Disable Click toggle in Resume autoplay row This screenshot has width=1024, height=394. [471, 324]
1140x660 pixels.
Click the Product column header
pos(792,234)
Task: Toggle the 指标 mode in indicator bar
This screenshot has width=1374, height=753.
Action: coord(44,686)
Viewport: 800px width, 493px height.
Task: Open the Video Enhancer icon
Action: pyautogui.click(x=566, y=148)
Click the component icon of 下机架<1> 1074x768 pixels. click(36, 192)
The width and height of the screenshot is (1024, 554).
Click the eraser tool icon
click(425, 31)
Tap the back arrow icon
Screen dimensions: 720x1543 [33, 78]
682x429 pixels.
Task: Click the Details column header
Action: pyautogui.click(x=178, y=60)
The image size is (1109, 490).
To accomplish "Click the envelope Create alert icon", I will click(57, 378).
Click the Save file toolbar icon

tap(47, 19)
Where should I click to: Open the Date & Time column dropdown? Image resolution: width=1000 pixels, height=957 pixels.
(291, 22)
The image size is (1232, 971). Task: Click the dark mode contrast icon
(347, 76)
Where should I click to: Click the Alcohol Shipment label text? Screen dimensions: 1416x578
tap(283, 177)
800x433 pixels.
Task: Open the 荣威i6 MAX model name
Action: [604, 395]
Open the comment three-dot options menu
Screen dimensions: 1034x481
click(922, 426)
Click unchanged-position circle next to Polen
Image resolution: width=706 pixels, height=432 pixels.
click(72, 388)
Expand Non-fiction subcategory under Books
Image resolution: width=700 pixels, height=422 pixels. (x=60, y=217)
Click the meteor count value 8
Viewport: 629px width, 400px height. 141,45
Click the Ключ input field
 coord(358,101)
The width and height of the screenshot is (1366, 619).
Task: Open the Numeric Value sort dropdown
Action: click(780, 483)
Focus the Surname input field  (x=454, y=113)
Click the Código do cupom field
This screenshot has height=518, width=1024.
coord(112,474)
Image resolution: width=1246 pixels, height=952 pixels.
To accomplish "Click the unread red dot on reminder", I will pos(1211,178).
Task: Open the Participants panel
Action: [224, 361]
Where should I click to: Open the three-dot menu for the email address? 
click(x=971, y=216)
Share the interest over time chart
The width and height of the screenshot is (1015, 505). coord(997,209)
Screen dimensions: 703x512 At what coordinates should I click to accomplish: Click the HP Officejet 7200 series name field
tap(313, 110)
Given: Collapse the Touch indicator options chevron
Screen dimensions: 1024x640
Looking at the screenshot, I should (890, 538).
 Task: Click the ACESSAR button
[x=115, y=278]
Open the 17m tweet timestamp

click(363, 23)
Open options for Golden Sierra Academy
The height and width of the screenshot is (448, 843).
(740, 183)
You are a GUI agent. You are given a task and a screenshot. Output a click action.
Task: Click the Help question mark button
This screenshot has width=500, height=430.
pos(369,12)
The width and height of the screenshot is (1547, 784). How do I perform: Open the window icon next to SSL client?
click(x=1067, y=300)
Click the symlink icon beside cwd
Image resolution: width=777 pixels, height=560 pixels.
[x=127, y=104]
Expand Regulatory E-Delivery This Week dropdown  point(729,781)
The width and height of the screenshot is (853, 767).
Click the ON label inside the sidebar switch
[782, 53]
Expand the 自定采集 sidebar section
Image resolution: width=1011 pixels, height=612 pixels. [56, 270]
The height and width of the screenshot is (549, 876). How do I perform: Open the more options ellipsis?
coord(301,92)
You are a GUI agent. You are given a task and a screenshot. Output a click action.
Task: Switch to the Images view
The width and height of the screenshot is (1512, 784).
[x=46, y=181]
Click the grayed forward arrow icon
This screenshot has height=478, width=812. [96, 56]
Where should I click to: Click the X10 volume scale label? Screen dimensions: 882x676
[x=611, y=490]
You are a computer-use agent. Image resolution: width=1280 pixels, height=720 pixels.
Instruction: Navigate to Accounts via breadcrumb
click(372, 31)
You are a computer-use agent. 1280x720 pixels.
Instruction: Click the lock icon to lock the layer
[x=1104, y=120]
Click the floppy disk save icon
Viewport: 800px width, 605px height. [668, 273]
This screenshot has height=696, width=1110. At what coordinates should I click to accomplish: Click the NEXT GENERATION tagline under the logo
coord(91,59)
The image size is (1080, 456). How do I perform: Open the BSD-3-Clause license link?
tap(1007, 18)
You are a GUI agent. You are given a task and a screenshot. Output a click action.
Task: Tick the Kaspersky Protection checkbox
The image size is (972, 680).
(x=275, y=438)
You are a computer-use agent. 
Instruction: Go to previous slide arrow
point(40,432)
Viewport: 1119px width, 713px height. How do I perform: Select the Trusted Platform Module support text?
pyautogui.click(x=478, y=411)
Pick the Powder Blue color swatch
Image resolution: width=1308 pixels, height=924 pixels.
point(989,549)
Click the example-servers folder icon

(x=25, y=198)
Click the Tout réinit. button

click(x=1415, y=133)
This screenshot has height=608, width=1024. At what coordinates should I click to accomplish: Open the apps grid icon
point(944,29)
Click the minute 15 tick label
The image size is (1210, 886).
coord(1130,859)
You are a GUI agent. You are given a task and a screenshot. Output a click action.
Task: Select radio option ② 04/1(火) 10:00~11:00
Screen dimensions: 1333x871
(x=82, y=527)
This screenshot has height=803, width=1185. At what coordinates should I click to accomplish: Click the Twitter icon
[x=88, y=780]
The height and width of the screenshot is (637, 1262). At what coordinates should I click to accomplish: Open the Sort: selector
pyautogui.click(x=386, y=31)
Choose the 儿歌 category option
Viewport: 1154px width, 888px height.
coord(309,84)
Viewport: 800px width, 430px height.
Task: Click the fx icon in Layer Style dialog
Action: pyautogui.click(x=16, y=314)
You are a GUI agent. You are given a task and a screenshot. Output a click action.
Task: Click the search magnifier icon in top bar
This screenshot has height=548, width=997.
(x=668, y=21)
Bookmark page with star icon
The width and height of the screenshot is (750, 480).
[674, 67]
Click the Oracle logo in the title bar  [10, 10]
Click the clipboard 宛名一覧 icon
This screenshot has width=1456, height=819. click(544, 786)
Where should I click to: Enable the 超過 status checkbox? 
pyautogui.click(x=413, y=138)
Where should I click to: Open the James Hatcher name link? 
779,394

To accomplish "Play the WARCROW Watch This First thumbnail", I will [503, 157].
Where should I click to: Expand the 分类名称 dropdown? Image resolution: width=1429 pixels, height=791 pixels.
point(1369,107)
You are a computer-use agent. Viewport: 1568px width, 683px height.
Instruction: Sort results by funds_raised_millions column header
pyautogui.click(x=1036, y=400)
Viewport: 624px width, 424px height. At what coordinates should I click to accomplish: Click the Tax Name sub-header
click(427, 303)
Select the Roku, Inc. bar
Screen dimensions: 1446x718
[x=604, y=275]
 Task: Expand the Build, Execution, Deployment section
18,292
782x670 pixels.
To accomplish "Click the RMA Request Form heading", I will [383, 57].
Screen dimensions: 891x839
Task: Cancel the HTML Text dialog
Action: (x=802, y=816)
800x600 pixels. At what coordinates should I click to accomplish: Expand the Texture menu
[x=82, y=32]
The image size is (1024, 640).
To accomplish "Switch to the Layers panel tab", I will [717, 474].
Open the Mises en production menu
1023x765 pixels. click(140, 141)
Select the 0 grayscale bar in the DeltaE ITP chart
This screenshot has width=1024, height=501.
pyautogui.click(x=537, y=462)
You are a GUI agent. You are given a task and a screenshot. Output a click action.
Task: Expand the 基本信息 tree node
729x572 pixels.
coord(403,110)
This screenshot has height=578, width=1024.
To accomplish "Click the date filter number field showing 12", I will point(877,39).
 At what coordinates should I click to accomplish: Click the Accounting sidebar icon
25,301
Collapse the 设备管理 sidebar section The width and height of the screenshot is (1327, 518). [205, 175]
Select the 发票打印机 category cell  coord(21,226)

============================================================

The problem
Write the listing out again, exactly as it reads.

Response to this exercise
Disable Click toggle in Resume autoplay row This screenshot has width=1024, height=394. [471, 324]
1140x660 pixels.
Click the Product column header
pos(792,234)
Task: Toggle the 指标 mode in indicator bar
This screenshot has width=1374, height=753.
Action: coord(44,686)
Viewport: 800px width, 493px height.
Task: Open the Video Enhancer icon
Action: pyautogui.click(x=566, y=148)
Click the component icon of 下机架<1> 1074x768 pixels. click(36, 192)
The width and height of the screenshot is (1024, 554).
Click the eraser tool icon
click(425, 31)
Tap the back arrow icon
Screen dimensions: 720x1543 [33, 78]
682x429 pixels.
Task: Click the Details column header
Action: pyautogui.click(x=178, y=60)
The image size is (1109, 490).
To accomplish "Click the envelope Create alert icon", I will click(57, 378).
Click the Save file toolbar icon

tap(47, 19)
Where should I click to: Open the Date & Time column dropdown? Image resolution: width=1000 pixels, height=957 pixels.
(291, 22)
The image size is (1232, 971). Task: Click the dark mode contrast icon
(347, 76)
Where should I click to: Click the Alcohol Shipment label text? Screen dimensions: 1416x578
tap(283, 177)
800x433 pixels.
Task: Open the 荣威i6 MAX model name
Action: [604, 395]
Open the comment three-dot options menu
Screen dimensions: 1034x481
click(922, 426)
Click unchanged-position circle next to Polen
Image resolution: width=706 pixels, height=432 pixels.
click(72, 388)
Expand Non-fiction subcategory under Books
Image resolution: width=700 pixels, height=422 pixels. (x=60, y=217)
Click the meteor count value 8
Viewport: 629px width, 400px height. 141,45
Click the Ключ input field
 coord(358,101)
The width and height of the screenshot is (1366, 619).
Task: Open the Numeric Value sort dropdown
Action: click(780, 483)
Focus the Surname input field  (x=454, y=113)
Click the Código do cupom field
This screenshot has height=518, width=1024.
coord(112,474)
Image resolution: width=1246 pixels, height=952 pixels.
To accomplish "Click the unread red dot on reminder", I will pos(1211,178).
Task: Open the Participants panel
Action: [224, 361]
Where should I click to: Open the three-dot menu for the email address? 
click(x=971, y=216)
Share the interest over time chart
The width and height of the screenshot is (1015, 505). coord(997,209)
Screen dimensions: 703x512 At what coordinates should I click to accomplish: Click the HP Officejet 7200 series name field
tap(313, 110)
Given: Collapse the Touch indicator options chevron
Screen dimensions: 1024x640
Looking at the screenshot, I should (890, 538).
 Task: Click the ACESSAR button
[x=115, y=278]
Open the 17m tweet timestamp

click(363, 23)
Open options for Golden Sierra Academy
The height and width of the screenshot is (448, 843).
(740, 183)
You are a GUI agent. You are given a task and a screenshot. Output a click action.
Task: Click the Help question mark button
This screenshot has width=500, height=430.
pos(369,12)
The width and height of the screenshot is (1547, 784). How do I perform: Open the window icon next to SSL client?
click(x=1067, y=300)
Click the symlink icon beside cwd
Image resolution: width=777 pixels, height=560 pixels.
[x=127, y=104]
Expand Regulatory E-Delivery This Week dropdown  point(729,781)
The width and height of the screenshot is (853, 767).
Click the ON label inside the sidebar switch
[782, 53]
Expand the 自定采集 sidebar section
Image resolution: width=1011 pixels, height=612 pixels. [56, 270]
The height and width of the screenshot is (549, 876). How do I perform: Open the more options ellipsis?
coord(301,92)
You are a GUI agent. You are given a task and a screenshot. Output a click action.
Task: Switch to the Images view
The width and height of the screenshot is (1512, 784).
[x=46, y=181]
Click the grayed forward arrow icon
This screenshot has height=478, width=812. [96, 56]
Where should I click to: Click the X10 volume scale label? Screen dimensions: 882x676
[x=611, y=490]
You are a computer-use agent. Image resolution: width=1280 pixels, height=720 pixels.
Instruction: Navigate to Accounts via breadcrumb
click(372, 31)
You are a computer-use agent. 1280x720 pixels.
Instruction: Click the lock icon to lock the layer
[x=1104, y=120]
Click the floppy disk save icon
Viewport: 800px width, 605px height. [668, 273]
This screenshot has height=696, width=1110. At what coordinates should I click to accomplish: Click the NEXT GENERATION tagline under the logo
coord(91,59)
The image size is (1080, 456). How do I perform: Open the BSD-3-Clause license link?
tap(1007, 18)
You are a GUI agent. You are given a task and a screenshot. Output a click action.
Task: Tick the Kaspersky Protection checkbox
The image size is (972, 680).
(x=275, y=438)
You are a computer-use agent. 
Instruction: Go to previous slide arrow
point(40,432)
Viewport: 1119px width, 713px height. How do I perform: Select the Trusted Platform Module support text?
pyautogui.click(x=478, y=411)
Pick the Powder Blue color swatch
Image resolution: width=1308 pixels, height=924 pixels.
point(989,549)
Click the example-servers folder icon

(x=25, y=198)
Click the Tout réinit. button

click(x=1415, y=133)
This screenshot has height=608, width=1024. At what coordinates should I click to accomplish: Open the apps grid icon
point(944,29)
Click the minute 15 tick label
The image size is (1210, 886).
coord(1130,859)
You are a GUI agent. You are given a task and a screenshot. Output a click action.
Task: Select radio option ② 04/1(火) 10:00~11:00
Screen dimensions: 1333x871
(x=82, y=527)
This screenshot has height=803, width=1185. At what coordinates should I click to accomplish: Click the Twitter icon
[x=88, y=780]
The height and width of the screenshot is (637, 1262). At what coordinates should I click to accomplish: Open the Sort: selector
pyautogui.click(x=386, y=31)
Choose the 儿歌 category option
Viewport: 1154px width, 888px height.
coord(309,84)
Viewport: 800px width, 430px height.
Task: Click the fx icon in Layer Style dialog
Action: pyautogui.click(x=16, y=314)
You are a GUI agent. You are given a task and a screenshot. Output a click action.
Task: Click the search magnifier icon in top bar
This screenshot has height=548, width=997.
(x=668, y=21)
Bookmark page with star icon
The width and height of the screenshot is (750, 480).
[674, 67]
Click the Oracle logo in the title bar  [10, 10]
Click the clipboard 宛名一覧 icon
This screenshot has width=1456, height=819. click(544, 786)
Where should I click to: Enable the 超過 status checkbox? 
pyautogui.click(x=413, y=138)
Where should I click to: Open the James Hatcher name link? 
779,394

To accomplish "Play the WARCROW Watch This First thumbnail", I will [503, 157].
Where should I click to: Expand the 分类名称 dropdown? Image resolution: width=1429 pixels, height=791 pixels.
point(1369,107)
You are a computer-use agent. Viewport: 1568px width, 683px height.
Instruction: Sort results by funds_raised_millions column header
pyautogui.click(x=1036, y=400)
Viewport: 624px width, 424px height. At what coordinates should I click to accomplish: Click the Tax Name sub-header
click(427, 303)
Select the Roku, Inc. bar
Screen dimensions: 1446x718
[x=604, y=275]
 Task: Expand the Build, Execution, Deployment section
18,292
782x670 pixels.
To accomplish "Click the RMA Request Form heading", I will [383, 57].
Screen dimensions: 891x839
Task: Cancel the HTML Text dialog
Action: (x=802, y=816)
800x600 pixels. At what coordinates should I click to accomplish: Expand the Texture menu
[x=82, y=32]
The image size is (1024, 640).
To accomplish "Switch to the Layers panel tab", I will [717, 474].
Open the Mises en production menu
1023x765 pixels. click(140, 141)
Select the 0 grayscale bar in the DeltaE ITP chart
This screenshot has width=1024, height=501.
pyautogui.click(x=537, y=462)
You are a GUI agent. You are given a task and a screenshot. Output a click action.
Task: Expand the 基本信息 tree node
729x572 pixels.
coord(403,110)
This screenshot has height=578, width=1024.
To accomplish "Click the date filter number field showing 12", I will point(877,39).
 At what coordinates should I click to accomplish: Click the Accounting sidebar icon
25,301
Collapse the 设备管理 sidebar section The width and height of the screenshot is (1327, 518). [205, 175]
Select the 发票打印机 category cell  coord(21,226)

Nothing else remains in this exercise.